Manifeste und Deklarationen
Mehr als 36.000 junge Spitzenforscher und Hunderte Nobelpreisträger aus aller Welt haben sich in den 75 Jahren der Lindauer Nobelpreisträgertagungen auf „der Insel“ eingefunden, die vom bayerischen Festland in den Bodensee hineinragt. In diesem Jubiläumsjahr waren es so viele Laureaten wie nie zuvor: Mehr als 70 Nobelpreisträger, die ihre Auszeichnung in Physik, Chemie, Medizin/Physiologie oder den Friedensnobelpreis erhalten hatten, machten sich auf zu der einwöchigen Begegnung in Lindau mit den fast siebenhundert ausgewählten Talenten aus 88 Ländern.

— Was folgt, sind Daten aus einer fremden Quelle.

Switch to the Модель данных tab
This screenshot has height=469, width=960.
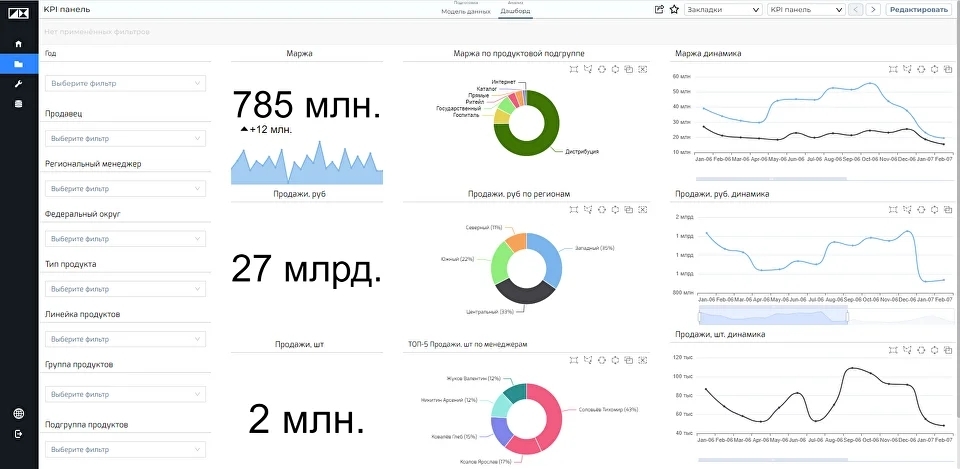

Alle fünf Jahre stehen solche disziplinübergreifenden Tagungen an; dazwischen sind die Generationentreffen jeweils einer Nobelpreiskategorie gewidmet. In Vorträgen, Diskussionen, auf Spaziergängen und beim Frühstück oder geselligen Abendveranstaltungen geht es um den wissenschaftlichen und um den menschlichen Austausch – aber entscheidend auch um „Völkerverständigung“, wie Bundespräsident Frank-Walter Steinmeier anerkennend beschrieb, oder um „Selbstvergewisserung“ in den Worten des bayerischen Staatsministers Michael Blume. Es ist der Moment, wenn auf der Insel, die das ganze Jahr über Millionen von Touristen anzieht, der Weltgeist ein stilles Fest feiert. Dann weht der tiefe Wunsch nach Aufklärung, Freiheit und Verantwortung durch die Gassen. Und manchmal, wie in diesem Jahr wieder, werden viele der Beiträge zur Tagung vom Widerspruchsgeist gegen Populismus und gegen die Gefahren politischer Ignoranz getragen.
Die unregelmäßigen Manifeste der Laureaten am Abschlusstag auf der Insel Mainau sind Teil dieser moralischen Interventionen. 1955 war es die Kundgebung gegen Atomwaffen, 2015 die Deklaration zum Klimawandel, in diesem Jahr die Fortführung des 2024 erstmals gestarteten Aufrufs zur nuklearen Abrüstung in der neuen, unfriedlicheren Welt.